読者です 読者をやめる 読者になる 読者になる

島全体が子どもを見守る温かさ@沖縄県多良間島

www.miyakomainichi.com

 多良間島は子育てに良い環境と言われている。地域の人たちが幼いころから名前と顔を覚え、道で出会う時も声を掛ける。運動会の時は大勢の人が「○○ちゃん頑張って」と応援する。地域の人たちに温かく見守られて育った1年1組の児童たちも明るくて元気が良い。自主性が育ち自分にできることは自から進んでやっている。家では牛の飼育や食事の後片付けなど、幼いながら親の手伝いもするという。多良間島の子供たちは中学校を卒業すると島外の高校に進学する。親たちはその日までには身の回りのことは何でも自分でできるようになってほしいとの思いで家庭教育をしているのだろう。

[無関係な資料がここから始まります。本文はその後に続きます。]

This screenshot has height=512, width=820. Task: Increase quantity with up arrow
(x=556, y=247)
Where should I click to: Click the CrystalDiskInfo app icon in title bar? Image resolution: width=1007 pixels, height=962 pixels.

 多良間島は自然が豊かで多くの植物が分布し、多種類の動物も住む。豊かな自然は観察眼をも育てオクラの観察日記には、実物とそっくりに茎の曲がった苗を描き「葉っぱは2枚、ながさ10㌢」などと詳しく記録した。担任の宮川真理子先生は「みんなで励まし合いながらいっぱい遊んで勉強も頑張って、すてきな思い出をつくってほしい」と話した。

多良間小学校/沖縄県教育委員会

______________________________________________

都会では、住まいのマンション住民に対し子どもに挨拶をするなという問題提議があったりもする中で、島全体で子どもを見守ろうと温かい空気に支えられて生活している子ども達は、将来いきいきと人情味のある大人に成長していく一方で、将来、大人になった時に島に戻ってきてもらえるよう島全体でそのあとの事も考えて行かなければ、送り出すだけの一方通行ではなく、再び島に戻ってもらえるようにという面も考えなければならないと思う。iターンなどを考えて子どもの為に移住するのも、今の複雑な子どもの環境に悩む家庭には一つの判断材料にしてもいいのではと思う。どんな子どもでも健やかに育つという教育の根本的な理念があるはずが叶わなくなった時代、こういった島や村に目を向けてみるのも、もしかしたらいい転機に繋がるかも知れないとも感じる。今、姉妹都市という友好関係を持つ自治体があるが、この友好関係の中で教育を入れ込めば、不登校などに悩む子ども達に今の苦しく狭いところだけではなく新しい世界を伝えるきっかけにもなるのではないだろうか。様々な環境で暮らす子供たちのそれぞれの姿を日本全体で見まわして欲しいと思う。